Le sage ne connoît ni le vide, ni le cruel ennui de soi-même ; il sait le prix du temps, et l’emploie à cultiver en paix des lettres et sa raison. Il ne s’expose ni à l’orgueil du crédit qui veut protéger, ni à l’orgueil du crédit qui s’irrite de ce qu’on le dédaigne. La vérité fait son étude et sa force. Il s’est formé avec la chaîne de ses pensées un caractère de grandeur et d’immobilité que rien n’ébranle et que rien n’altère. Toujours calme au sein des orages qui le menacent, il plaint les perturbateurs, sans les craindre ni les braver, et, tandis que tout s’agite ou se bouleverse autour de lui, son ame tranquille se livre aux douceurs de l’étude, et jouit des consolations de la vertu.
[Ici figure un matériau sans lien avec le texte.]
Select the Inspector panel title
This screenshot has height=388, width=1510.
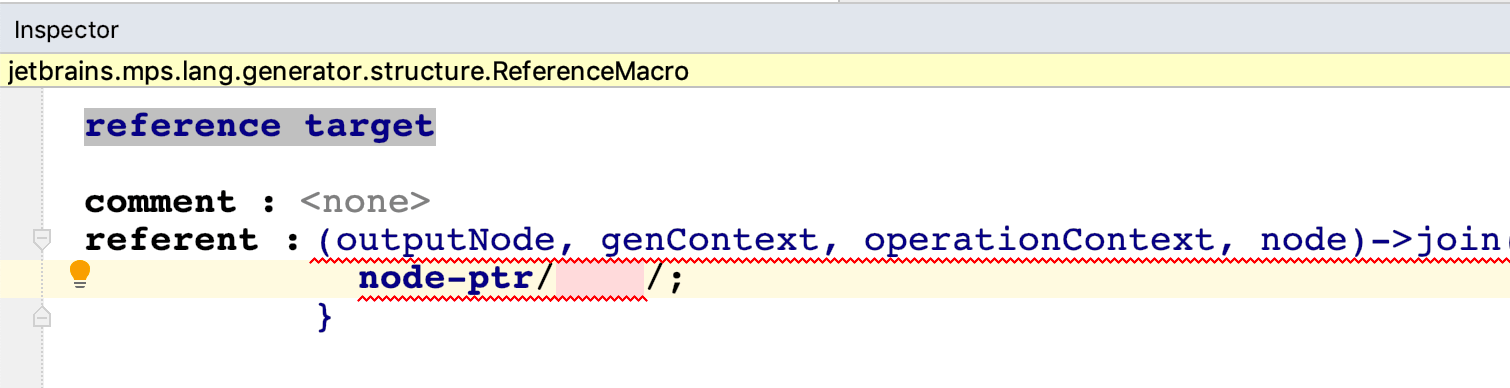pos(66,30)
Vous avez des droits, Monsieur, et à la gloire que donnent les lettres, et au bonheur qu’elles assurent. L’Académie, en vous accordant ses suffrages, a voulu récompenser des talens utiles et couronner des vertus connues. Des prix remportés avec éclat, des applaudissemens mérités, l’heureux talent de la poésie réuni à celui de l’éloquence, l’estime publique, celle des gens de lettres, tout sollicitoit pour vous la place honorable que vous occupez aujourd’hui. Une louable émulation excitée par l’Académie, a fait connoître vos talens, dans ces monumens durables que vous avez élevés à la mémoire de tant de grands hommes. Vous avez fait plus, par l’enthousiasme avec lequel vous avez parlé, vous avez fait connoître votre cœur. Une ame médiocre ne conçoit pas aisément les vertus sublimes, et si elle veut les peindre, elle les affoiblit.
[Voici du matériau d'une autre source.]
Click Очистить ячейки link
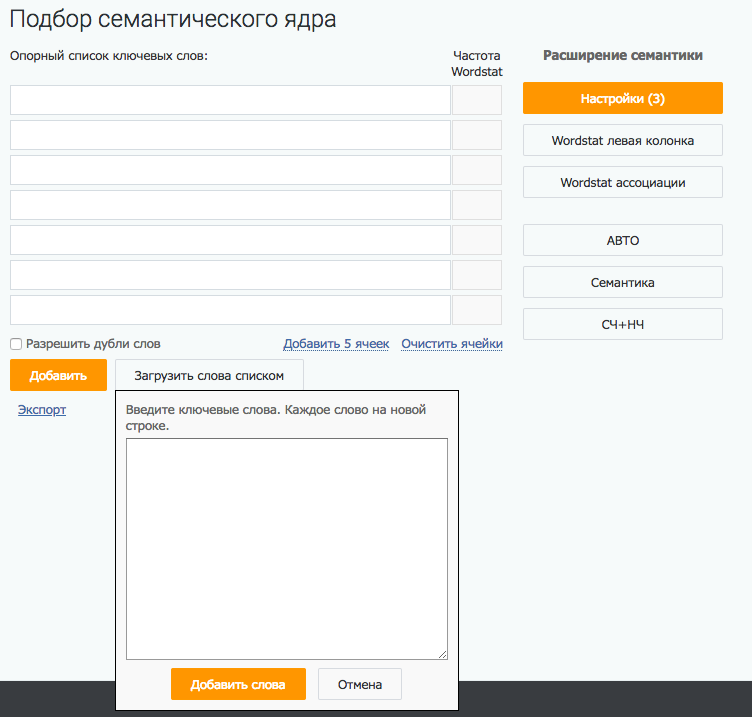 pyautogui.click(x=451, y=344)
Enfin, Monsieur, je dirois volontiers que nous avons cru entendre la voix de ces grands hommes que vous avez loués, s’élever en votre faveur, et nous dire : " Il nous a peints comme s’il eût vécu auprès de nous et avec nous. Il a parlé de nos travaux comme s’il les eût partagés lui-même. Il nous a jugés comme nous demandons que la postérité nous juge. Notre gloire est devenue la sienne, puisqu’il a su la célébrer ! "
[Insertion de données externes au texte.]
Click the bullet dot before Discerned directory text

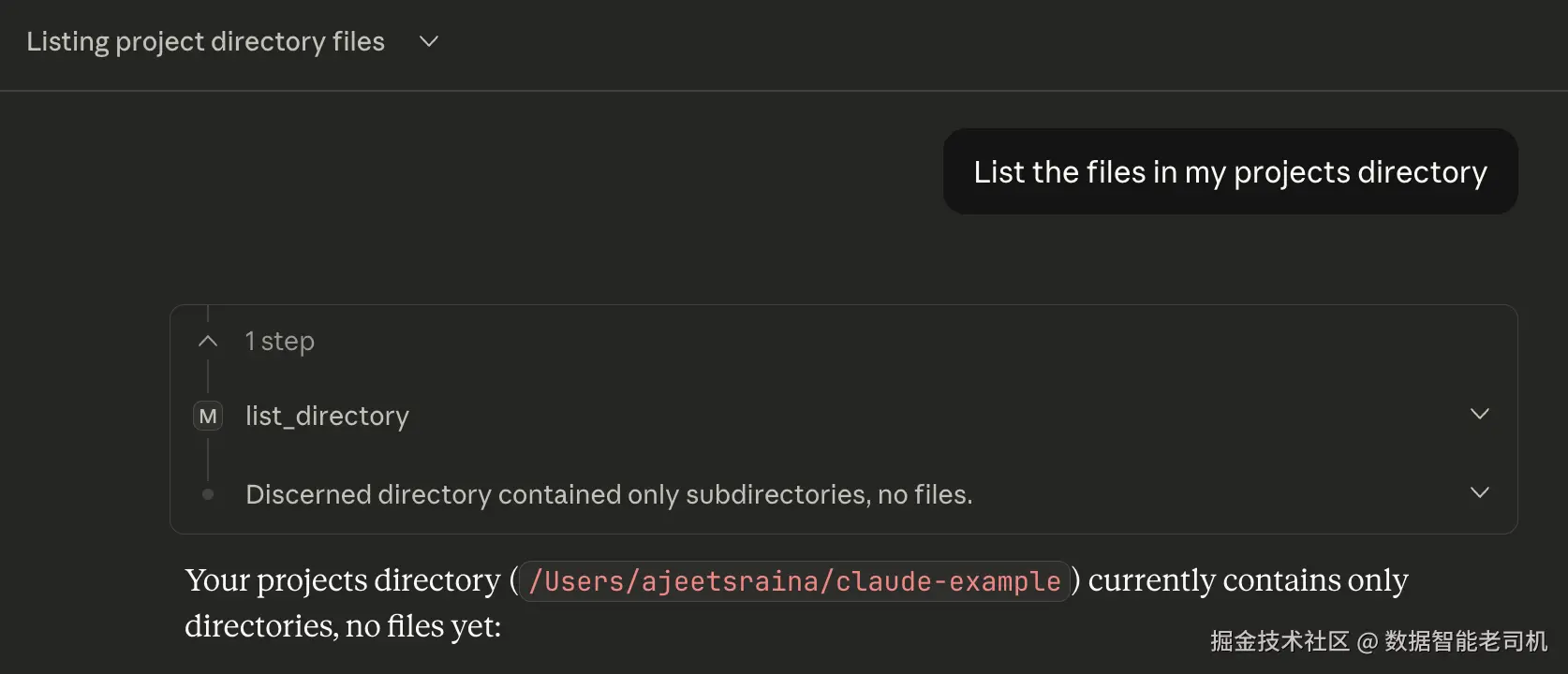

Il vous falloit tous ces titres, Monsieur, pour nous consoler de la perte que nous venons de faire. L’Académicien estimable que nous regrettons, cultiva les lettres avec succès ; il en recueillit la gloire, et fut heureux par elles. Il les fit aimer à la Cour, et y inspira le goût de l’étude à d’illustres Princesses qui savent unir à l’éclat du rang et des vertus, le mérite de la culture de l’esprit. M. Hardion porta dans sa conduite la simplicité noble qui fait le caractère de ses écrits. Cette simplicité si louable est peut-être la seule ressource des grands écrivains, depuis que les raffinemens de l’art semblent épuisés. Rien de plus rare, mais aussi rien de plus beau que l’accord du naturel et du sublime, de la noblesse et de l’aménité.

Vous nous montrerez, Monsieur, cet heureux accord. Une imagination hardie et féconde a caractérisé les premiers essais de votre plume énergique et brillante. Ces premiers ouvrages annonçoient en vous le germe de ce talent si précieux que la nature donne, il est vrai, mais qui se perfectionne par la réflexion et par l’étude ; je parle de ce goût sage et épuré qui empêche le génie de s’égarer dans son essor, et qui le contient dans les bornes du naturel et du vrai. L’Académie a vu avec satisfaction ce goût s’accroître en vous par degrés ; et dans ce poème si désiré, où, marchant sur les traces de Virgile et d’Homère, vous avez de grandes passions à mettre aux prises avec de grands obstacles, les ressorts d’une politique sublime à développer et à faire mouvoir, les mœurs d’une nation nouvelle à peindre, toutes les finesses de l’art à cacher sous les traits du génie créateur, le public attend que tout y sera subordonné aux règles du goût, et que la sévère critique y applaudira comme au chef-d’œuvre de vos talens perfectionnés. Ainsi, losqu’une plante vigoureuse a jeté avec surabondance ses premières productions, la sève se calme, et l’arbre, conservant toujours la même vigueur, ne se couvre de fleurs que pour donner autant de fruits.